>>>>>
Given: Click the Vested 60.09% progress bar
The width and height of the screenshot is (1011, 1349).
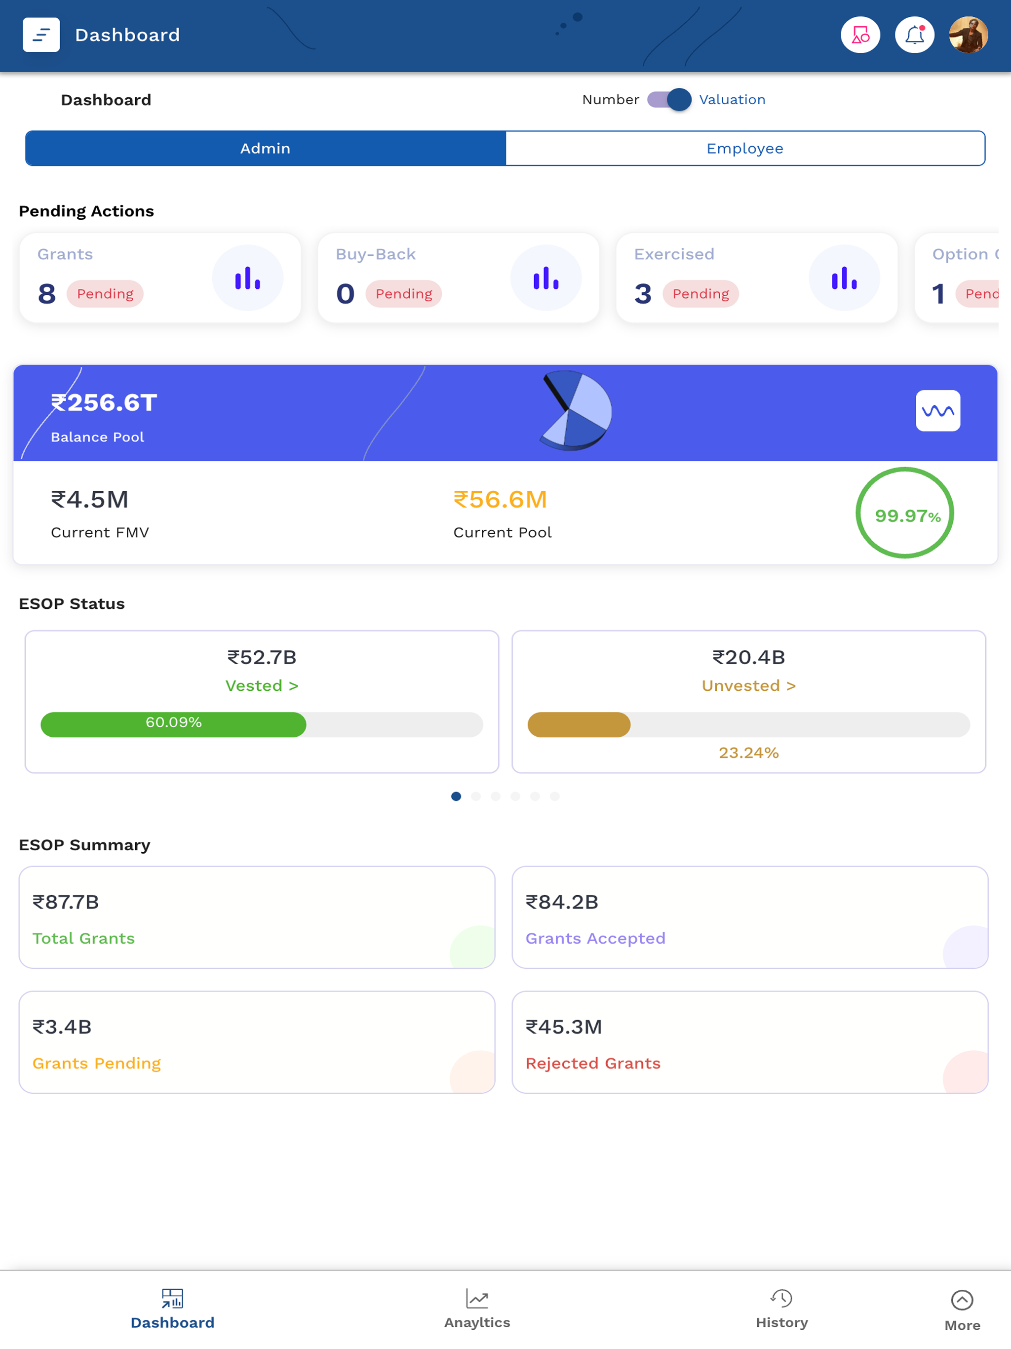Looking at the screenshot, I should (x=262, y=725).
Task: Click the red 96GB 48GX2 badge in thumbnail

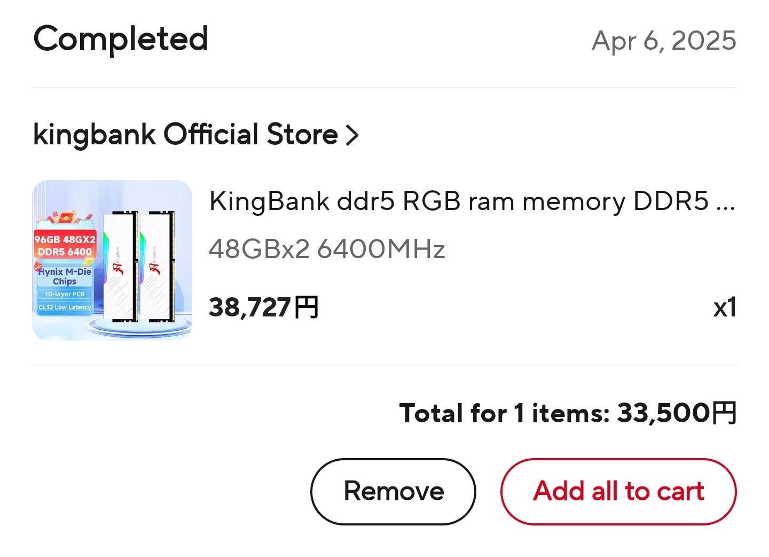Action: [x=65, y=245]
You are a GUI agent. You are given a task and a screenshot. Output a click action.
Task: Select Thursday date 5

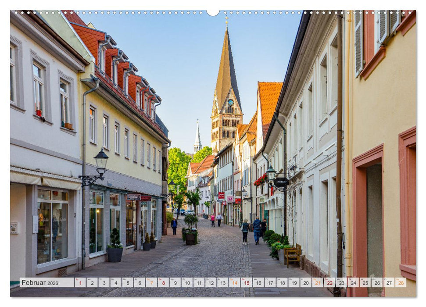[128, 284]
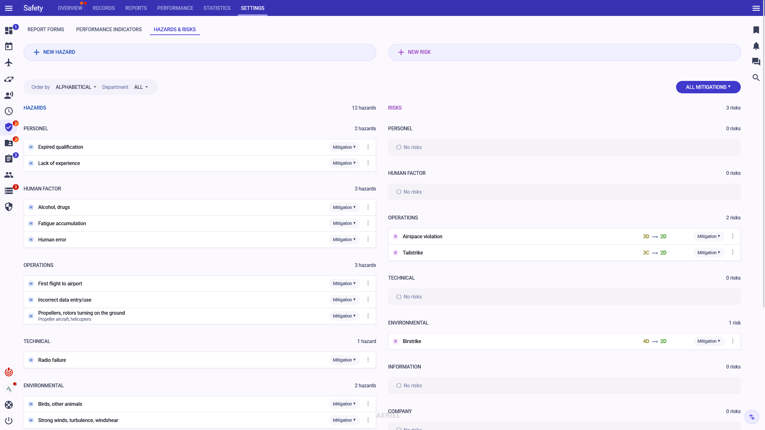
<<<<<
Task objective
Format the text lines of the data above as a numbered list, omitting blank lines. Leave the pictures out of the answer.

Solution to the exercise
1. Given: Click the Vested 60.09% progress bar
2. The width and height of the screenshot is (1011, 1349).
3. Looking at the screenshot, I should (x=262, y=725).
4. Task: Click the red 96GB 48GX2 badge in thumbnail
5. Action: [x=65, y=245]
6. You are a GUI agent. You are given a task and a screenshot. Output a click action.
7. Task: Select Thursday date 5
8. [128, 284]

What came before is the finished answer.